[Problem details] Rewrite the stretch of material from the line containing "Sort by Patient Responsibility Type column" through the line containing "pyautogui.click(x=753, y=13)", putting "Launch" in place of "Open" and changing nothing else.

[Entries supplied]
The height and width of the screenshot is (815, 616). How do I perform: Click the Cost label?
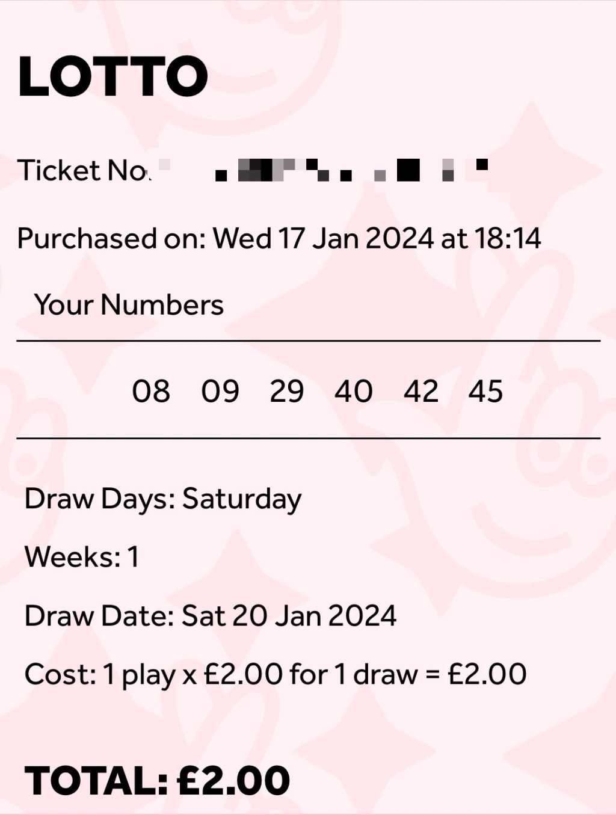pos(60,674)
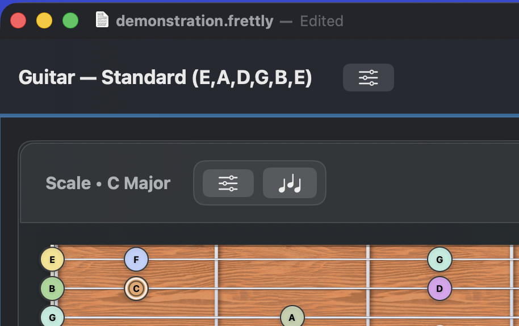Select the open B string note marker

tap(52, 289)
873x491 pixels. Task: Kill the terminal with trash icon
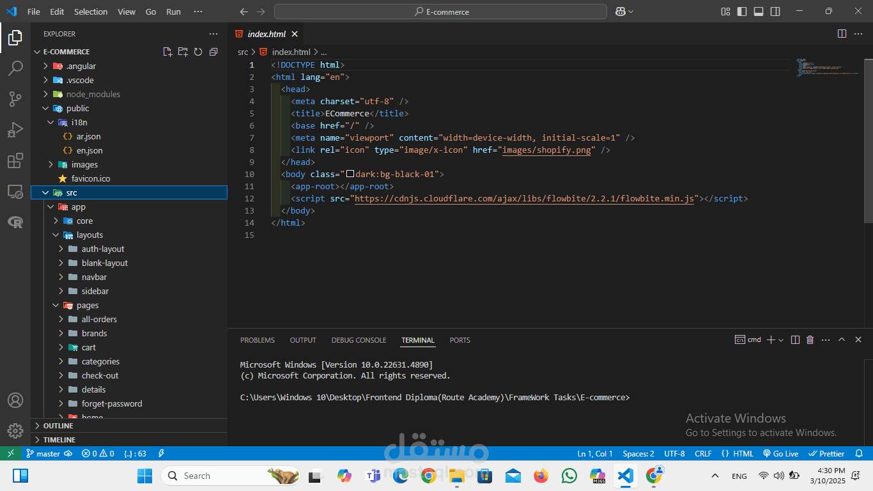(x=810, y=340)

==

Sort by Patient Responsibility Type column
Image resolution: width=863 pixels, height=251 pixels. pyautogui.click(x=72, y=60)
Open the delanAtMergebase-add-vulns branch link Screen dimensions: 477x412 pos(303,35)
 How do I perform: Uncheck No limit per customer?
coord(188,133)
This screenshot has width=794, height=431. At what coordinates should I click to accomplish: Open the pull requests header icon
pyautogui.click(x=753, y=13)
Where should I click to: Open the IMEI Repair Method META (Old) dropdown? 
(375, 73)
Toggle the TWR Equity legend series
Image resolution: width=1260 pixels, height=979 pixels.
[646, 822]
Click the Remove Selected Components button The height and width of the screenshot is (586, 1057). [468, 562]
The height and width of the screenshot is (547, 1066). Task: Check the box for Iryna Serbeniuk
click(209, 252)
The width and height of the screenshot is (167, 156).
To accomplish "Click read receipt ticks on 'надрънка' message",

[The output]
Sort by Patient Responsibility Type column
Image resolution: width=863 pixels, height=251 pixels. pyautogui.click(x=72, y=60)
Launch the delanAtMergebase-add-vulns branch link Screen dimensions: 477x412 pos(303,35)
 How do I perform: Uncheck No limit per customer?
coord(188,133)
This screenshot has width=794, height=431. At what coordinates should I click to accomplish: Launch the pull requests header icon
pyautogui.click(x=753, y=13)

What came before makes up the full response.